[Saved data entries]
•••••

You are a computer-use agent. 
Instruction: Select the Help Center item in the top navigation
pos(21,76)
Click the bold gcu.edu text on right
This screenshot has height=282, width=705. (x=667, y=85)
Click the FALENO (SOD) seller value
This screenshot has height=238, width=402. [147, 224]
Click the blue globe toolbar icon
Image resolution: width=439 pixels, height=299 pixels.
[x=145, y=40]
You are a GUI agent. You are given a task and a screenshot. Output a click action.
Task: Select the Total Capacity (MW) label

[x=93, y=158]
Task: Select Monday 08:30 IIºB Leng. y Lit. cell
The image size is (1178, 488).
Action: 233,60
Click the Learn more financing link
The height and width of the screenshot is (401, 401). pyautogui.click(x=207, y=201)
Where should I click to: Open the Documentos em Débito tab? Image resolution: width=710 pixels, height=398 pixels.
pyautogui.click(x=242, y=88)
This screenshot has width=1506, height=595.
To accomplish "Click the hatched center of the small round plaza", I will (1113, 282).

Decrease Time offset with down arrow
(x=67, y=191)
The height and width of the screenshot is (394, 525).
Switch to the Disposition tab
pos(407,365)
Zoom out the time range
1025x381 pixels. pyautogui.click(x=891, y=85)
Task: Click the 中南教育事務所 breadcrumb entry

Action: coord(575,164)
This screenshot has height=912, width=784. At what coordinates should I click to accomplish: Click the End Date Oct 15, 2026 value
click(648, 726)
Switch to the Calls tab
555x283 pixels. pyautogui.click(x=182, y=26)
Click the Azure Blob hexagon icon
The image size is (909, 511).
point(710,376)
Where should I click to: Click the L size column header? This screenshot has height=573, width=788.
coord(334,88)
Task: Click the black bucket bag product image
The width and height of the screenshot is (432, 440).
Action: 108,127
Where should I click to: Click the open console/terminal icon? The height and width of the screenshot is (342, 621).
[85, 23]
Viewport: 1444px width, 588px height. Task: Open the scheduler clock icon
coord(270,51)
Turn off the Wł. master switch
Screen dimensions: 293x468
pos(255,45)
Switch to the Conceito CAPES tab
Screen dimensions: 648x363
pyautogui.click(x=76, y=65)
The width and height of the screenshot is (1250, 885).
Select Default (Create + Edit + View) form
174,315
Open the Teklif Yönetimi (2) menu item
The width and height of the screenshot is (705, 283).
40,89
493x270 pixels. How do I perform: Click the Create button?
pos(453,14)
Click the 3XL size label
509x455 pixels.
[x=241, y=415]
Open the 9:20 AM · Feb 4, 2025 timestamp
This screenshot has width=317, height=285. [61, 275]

•••••

- What is needed -
When a line in the records above holds "agent", that line is to be reported.

- The answer -
You are a computer-use agent. 
You are a GUI agent. You are given a task and a screenshot. Output a click action.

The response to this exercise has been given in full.